Your ability to take your final salary pension at 55 depends on the specific rules of your pension scheme or pension provider. Most final salary schemes have rules that define a ‘normal retirement age’. And you can only begin drawing your pension once you have passed this age. The threshold is typically 60 or 65 years old, but you will have to check with your pension provider to be certain. Like we said, every scheme is different.  

The earlier you take your pension, the lower its value. But drawing your pension before the stipulated retirement age will incur charges. The reduction in income for taking your pension early will vary with each scheme – and depends what the normal retirement age of the scheme was when you were accruing benefits.

If you can, it really is best to wait. Final salary pensions are a fabulous deal for employees – so it’s best to do what you can to protect the value of your future finances.   

Side note: what makes final salary pensions so good?

When you have a final salary pension – sometimes known as a defined benefit pension – your employer has made a pledge to pay you a guaranteed income throughout your retirement years – regardless of external factors like fluctuating markets. And because defined benefit pensions adjust with inflation, your income maintains its value relative to the cost of living as you get older. A great deal for employees, but expensive for employers.

>> Pension advice: how does a final salary pension work?

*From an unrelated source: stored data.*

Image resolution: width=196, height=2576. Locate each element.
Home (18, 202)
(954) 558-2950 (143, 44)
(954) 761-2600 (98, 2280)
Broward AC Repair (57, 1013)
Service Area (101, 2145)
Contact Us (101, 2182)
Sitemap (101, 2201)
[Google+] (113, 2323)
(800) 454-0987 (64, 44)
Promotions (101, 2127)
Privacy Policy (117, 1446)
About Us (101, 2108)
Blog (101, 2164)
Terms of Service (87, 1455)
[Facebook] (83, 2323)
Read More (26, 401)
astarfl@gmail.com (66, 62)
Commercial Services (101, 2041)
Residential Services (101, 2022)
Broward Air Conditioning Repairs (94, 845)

Of course, when your future financial wellbeing is dependent on your employer, it’s natural to have worries about what would happen if your employer went bust. Luckily the government has already thought of that. The Pension Protection Fund ensures that, once you reach age 65, you will receive 90% of your pension (up to a maximum of £37,315).

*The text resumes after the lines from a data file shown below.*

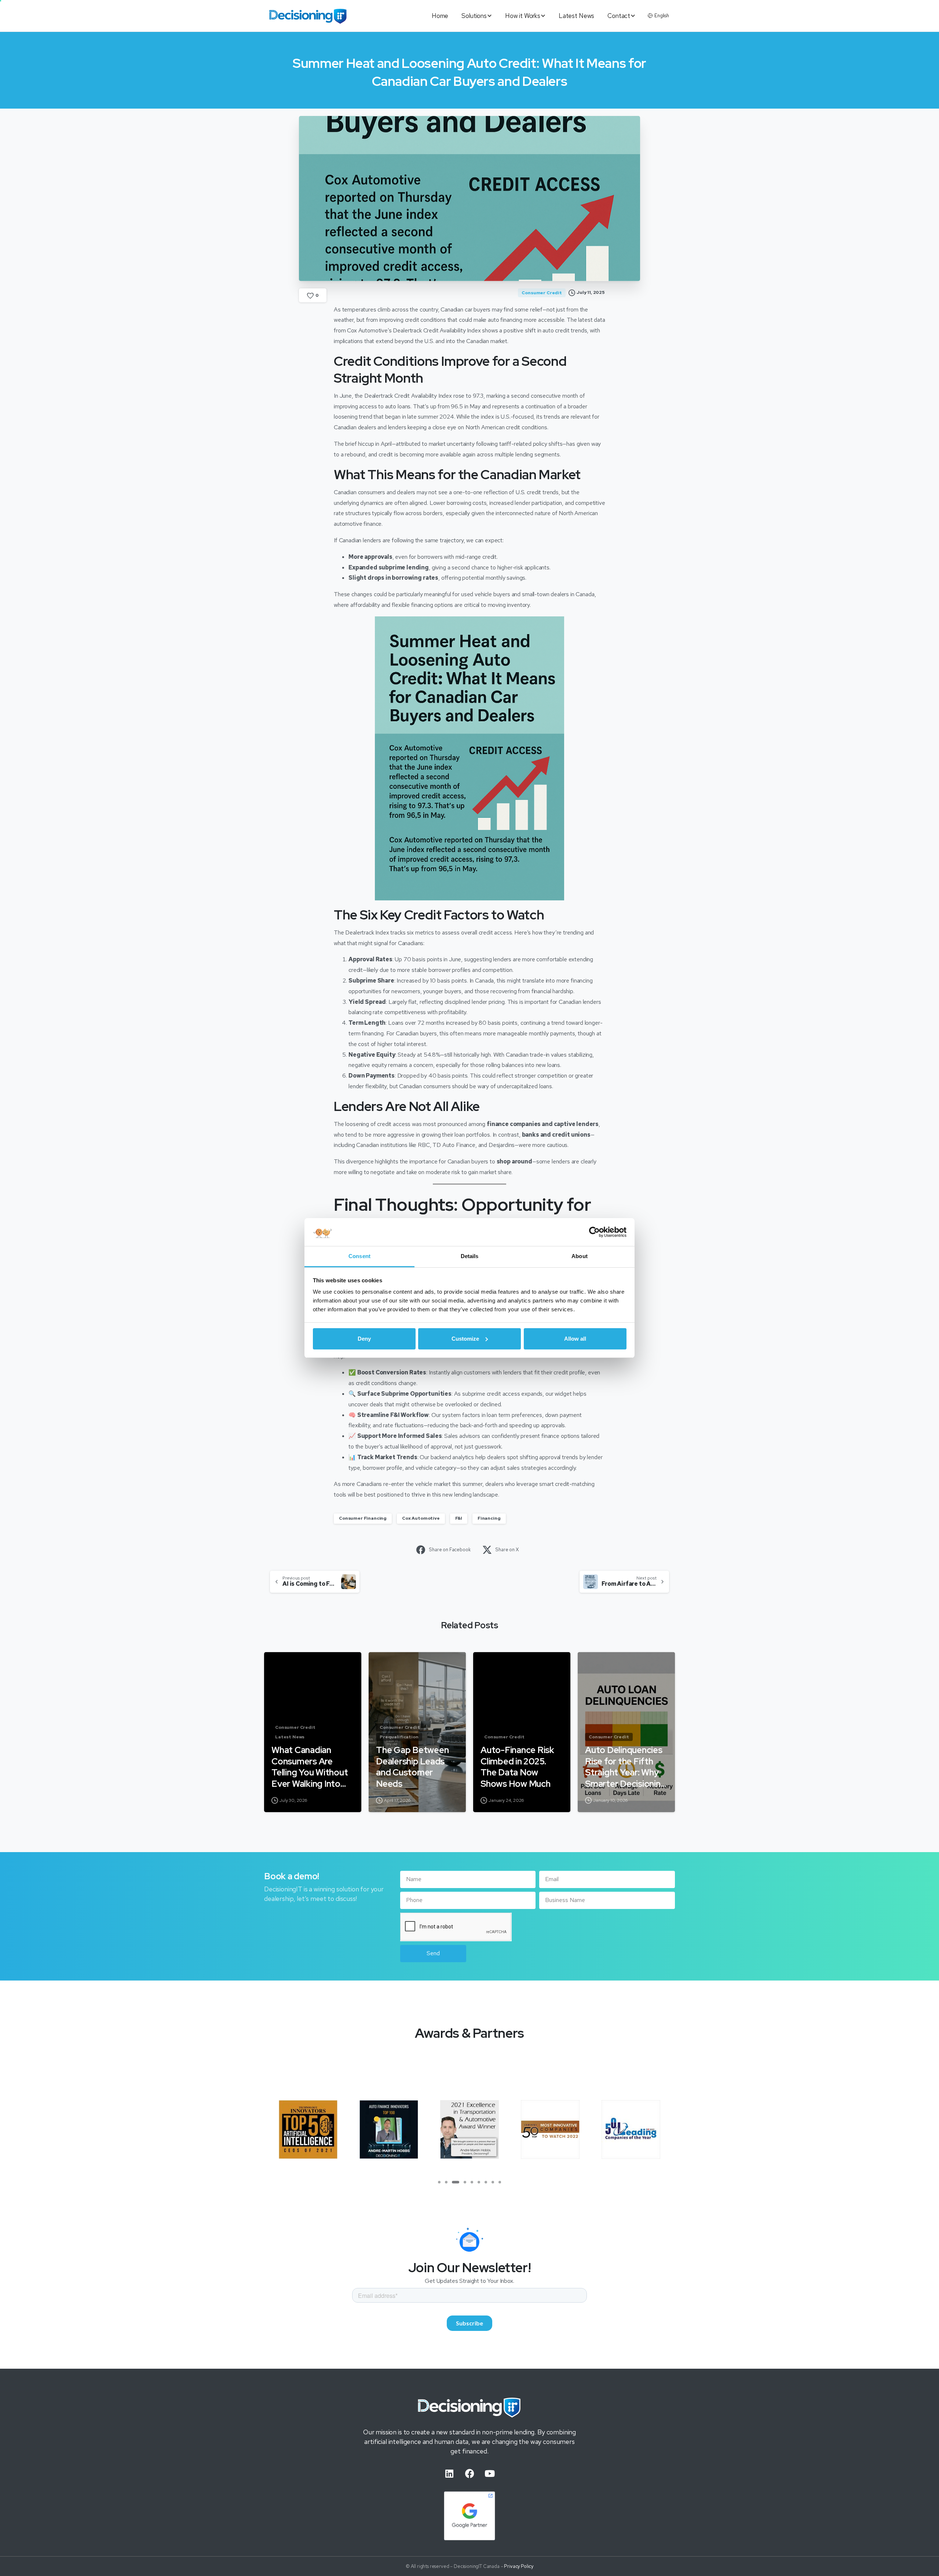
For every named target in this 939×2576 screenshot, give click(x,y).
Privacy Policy (518, 2566)
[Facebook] (469, 2473)
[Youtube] (490, 2473)
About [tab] (579, 1256)
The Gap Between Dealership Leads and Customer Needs (412, 1767)
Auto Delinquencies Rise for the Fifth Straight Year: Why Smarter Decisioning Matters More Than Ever (625, 1767)
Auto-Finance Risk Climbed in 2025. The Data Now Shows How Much (517, 1767)
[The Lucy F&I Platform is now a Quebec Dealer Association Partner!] (550, 2129)
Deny (364, 1339)
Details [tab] (470, 1256)
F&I (459, 1518)
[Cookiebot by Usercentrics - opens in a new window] (594, 1232)
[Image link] (469, 2407)
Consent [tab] (359, 1256)
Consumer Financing (363, 1518)
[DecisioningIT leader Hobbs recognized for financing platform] (308, 2129)
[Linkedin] (449, 2473)
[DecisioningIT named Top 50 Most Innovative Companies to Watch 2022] (388, 2129)
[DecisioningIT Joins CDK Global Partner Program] (631, 2129)
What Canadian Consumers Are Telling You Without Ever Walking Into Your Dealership (309, 1767)
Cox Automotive (421, 1518)
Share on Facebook (449, 1549)
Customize (465, 1339)
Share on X (507, 1549)
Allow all (575, 1339)
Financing (489, 1518)
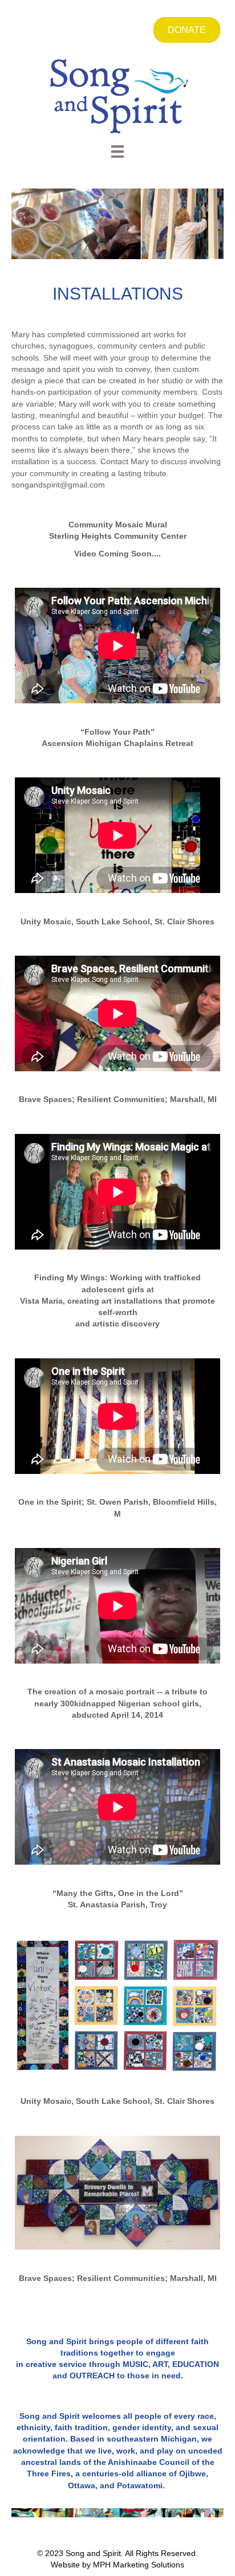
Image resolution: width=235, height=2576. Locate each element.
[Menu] (117, 151)
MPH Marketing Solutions (138, 2564)
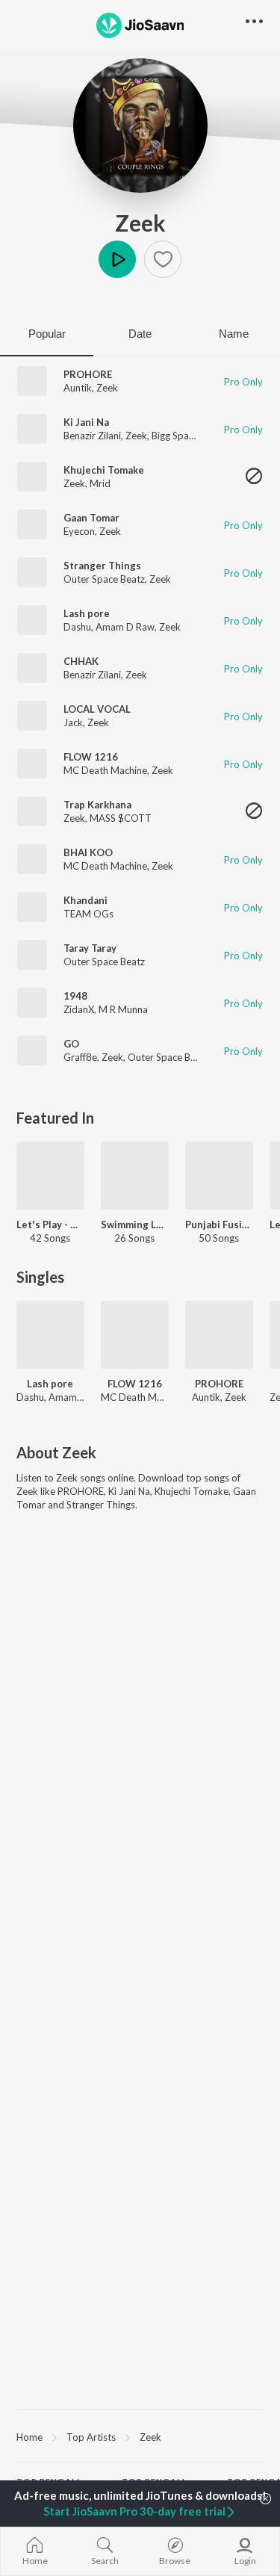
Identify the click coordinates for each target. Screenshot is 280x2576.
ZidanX (78, 1009)
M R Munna (123, 1009)
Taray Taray (89, 948)
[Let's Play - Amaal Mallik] (50, 1176)
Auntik (77, 388)
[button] (162, 259)
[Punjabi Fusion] (219, 1176)
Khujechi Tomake (103, 470)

To wrap up: final salary pensions are a great deal for employees.

It’s great that you have one.


What if you need money now?

If you need a cash injection, there are things you can do with your final salary pension. One option is to transfer into a defined contribution pension. This will make it easier to access your funds. But the trade off – and it’s a big one – is that you lose the security of a guaranteed income. It’s also possible to try and offset the charges of taking your pension early by continuing to pay into it. But that’s woefully inefficient and will leave you with less money in the long run. In short: consider exploring other avenues to raise capital before touching your pension. You may find they are far more efficient in terms of cost.

What about transferring out?

Okay, this is a big one.

There is another way to capitalise on your pension without incurring charges.

Remember that with a final salary pension your employer is committed to paying you a guaranteed income for life. It’s a huge commitment. And for that reason many employers are offering generous sums to essentially buy you out of your pension. You get a cash lump sum in exchange for giving up your guaranteed lifetime income.  

You may be able to secure up to 30-times the value of your annual pension entitlement to transfer out. It can be hard to ignore such a large sum of money when it’s placed in front of you. But try to retain perspective. Taking the lump sum means giving up guaranteed income for life. And once you have the lump sum, the onus is on you to manage your money in a way that sustains your retirement ambitions. That may involve some complicated investment decisions.

Essentially you are balancing your desire for capital against your appetite for risk.

Only you know where your boundaries are.

But it can help to talk it through with an impartial expert.  

Nothing in this article construes, or is intended to construe, financial advice. You should always seek advice from a professional financial adviser who is familiar with this type of pension planning, to ensure any recommendations made will be suitable for your circumstances.